Did Lesson 7 of Level 3 yesterday and struggled with the first part (i fod).

Have done 10 minutes of Lesson 8 today and I am having to pause after a lot of sentences to write down and work out what the answer might be as it isn’t coming to me quick enough to speak it out loud.

Would it be a good idea to do the Old Courses? Or start again a few lessons back.

Thanks again and sorry for all the questions! - I’m always I but unsure how/when I should move on, but up until this last lesson I’ve been doing 1 lesson a day for the last 30 days and managing OK-ish.

There really is no right or wrong here. The important thing is that you feel comfortable with what you’re doing, and at which pace. The old course has some overlap with the newer challenges, but overall it also means more variation in how things can be said. And in comparison it is more fast-paced than the challenges (at least that’s what I remember).

There is nothing wrong in skipping back a few challenges to get the material in there to sink in.

You could always give the old courses a try, and if you feel overwhelmed, just come back to the challenges.

Pob lwc, a dal ati! (Good luck, and keep going!)

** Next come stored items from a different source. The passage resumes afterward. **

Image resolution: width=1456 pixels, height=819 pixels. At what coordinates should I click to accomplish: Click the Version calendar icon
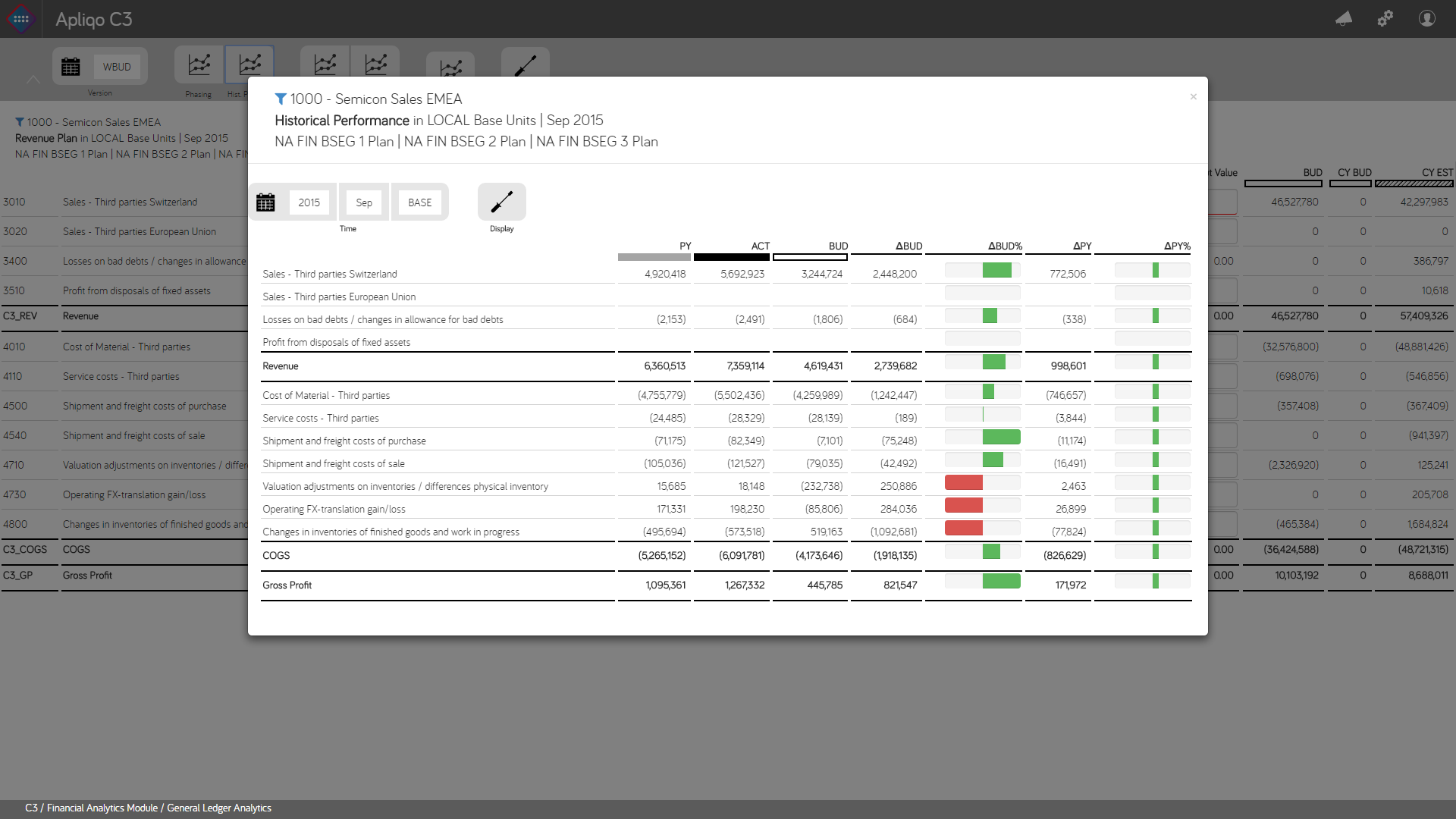(71, 67)
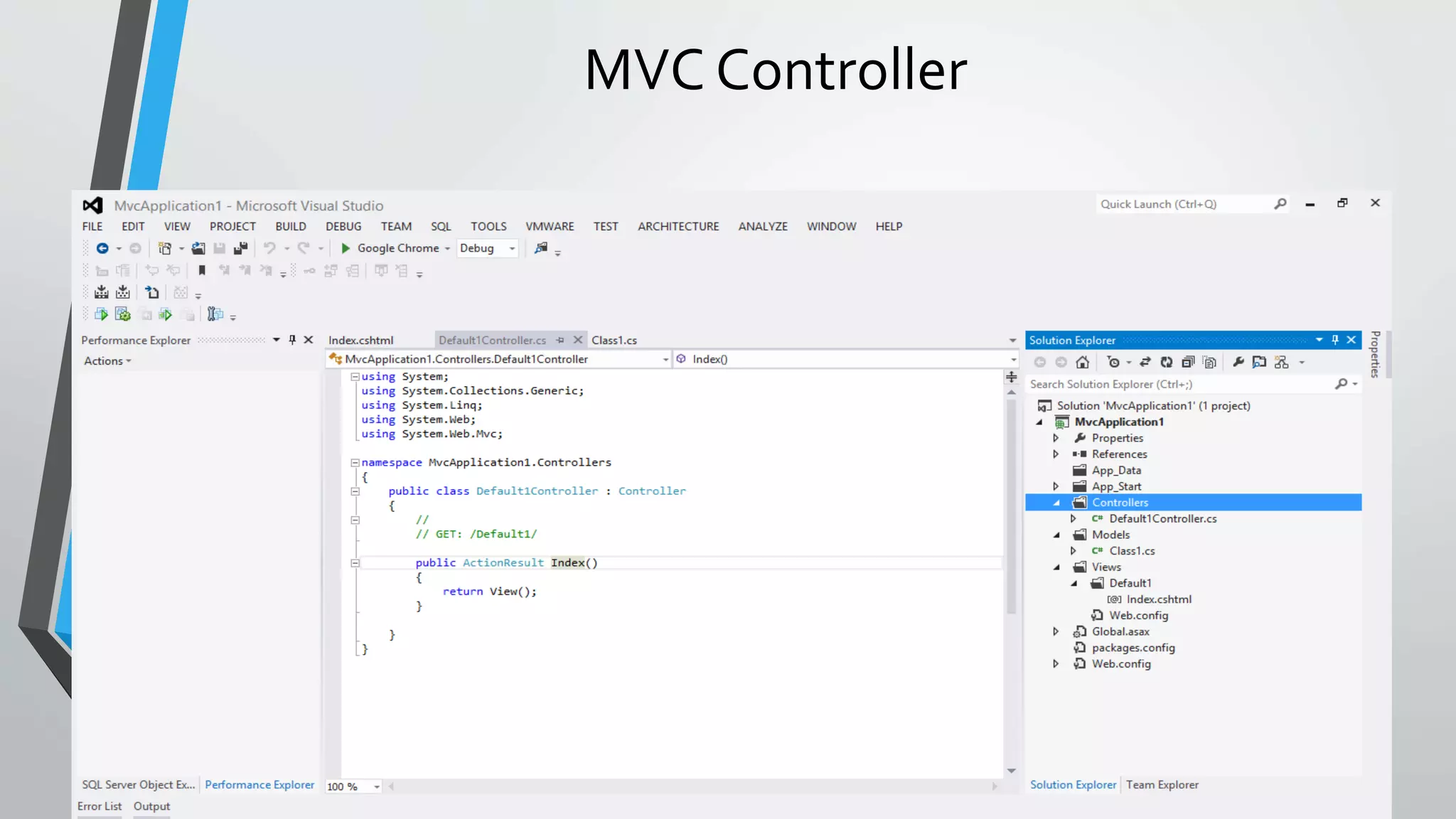Open the Error List tab at bottom
The width and height of the screenshot is (1456, 819).
click(x=100, y=806)
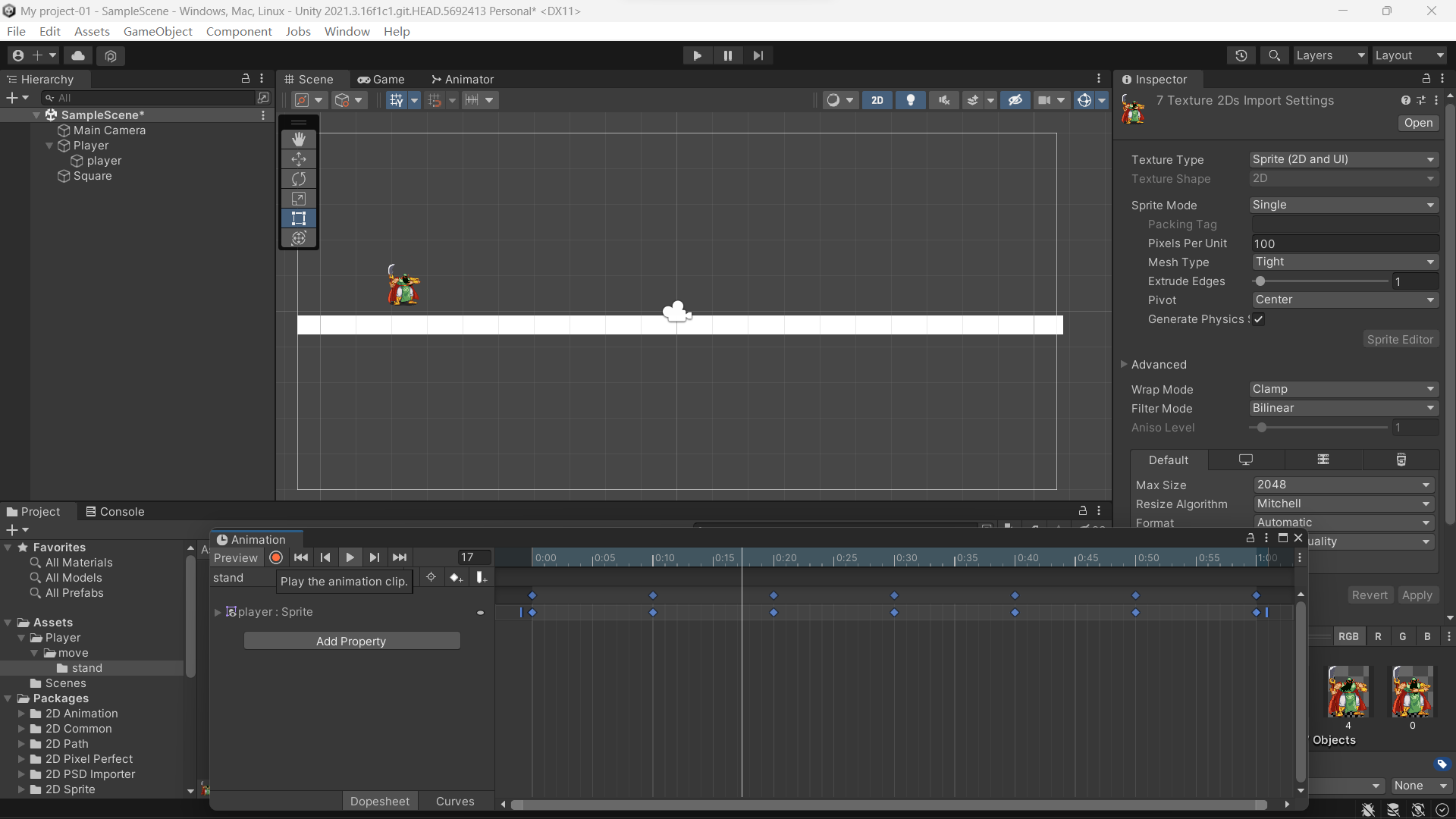Open the GameObject menu

[x=158, y=31]
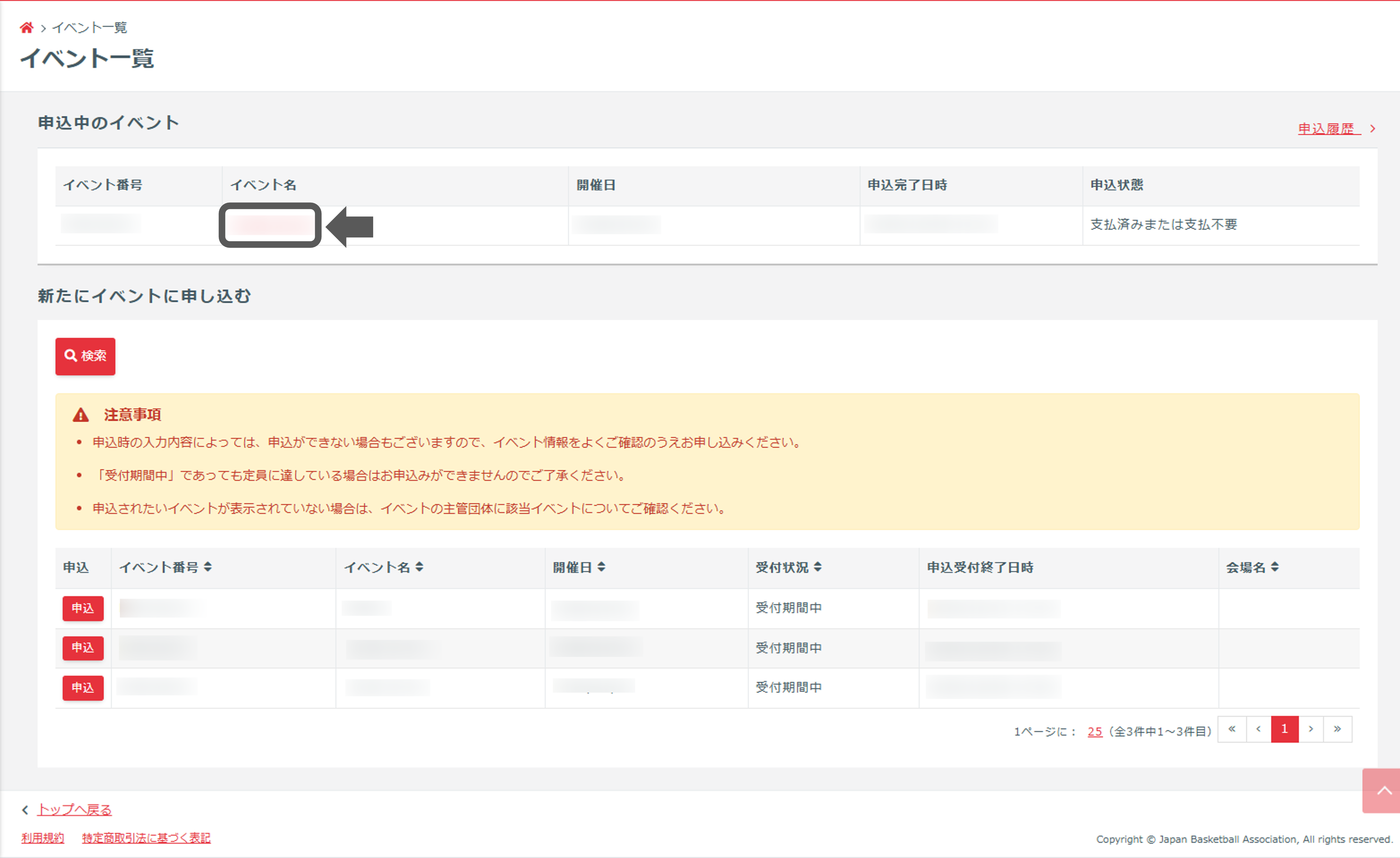
Task: Sort by イベント番号 column arrows
Action: (x=208, y=567)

I stopped about a third of the way into Level 3 and started again with the old course. Personally I think it is the best choice I could have made - the old course filled in a lot of gaps for me, and the vocabulary lessons have finally given me the ability to express myself. When I get to the end of old course 3 (I’m now about as far into that as I was with new course level 3) I’ll start level 3 again and I think I will be far more prepared for it. Doing the old course will feel a bit slow at the start, so I recommend downloading the episode and playing it back faster than 1x (whatever you can manage), but at some point I stopped that because there is a bug downloading them that means sometimes you only get half (beginning or end).

1 Like

Thanks @Hendrik and @M2017 I think I will start with the Old Course. I have just done Lesson 7 again and my mistakes were almost all hyd yn oed or aros am vs. aros ar gyfer I think it’s best I leave Level 3 for bit.

1 Like

@Snufkinsbf some good advice there from @Hendrik and @M2017. Different people find different things work for them, but good to hear from people who have gone through the experience. Diolch yn fawr!

1 Like

Just to say @M2017 @Hendrik and @Deborah-SSi I’m so glad you all recommended the Old Course! I’ve done Level 1 now and it’s been incredibly helpful.

Obviously most of the material isn’t new at this stage but the little phrases like dw i ar fin have been useful in plugging little gaps in what I have been wanting to say in conversations.

I also really like the way the Old Course’s structure works, so I hope it stays available. Maybe it is just because it’s easier for me having done some of the New Course first but I’ve found I’m a lot more confident having done the old material.


@Snufkinsbf really glad you’re finding it helpful. It’s not everyone’s cup of tea, but it certainly helps some.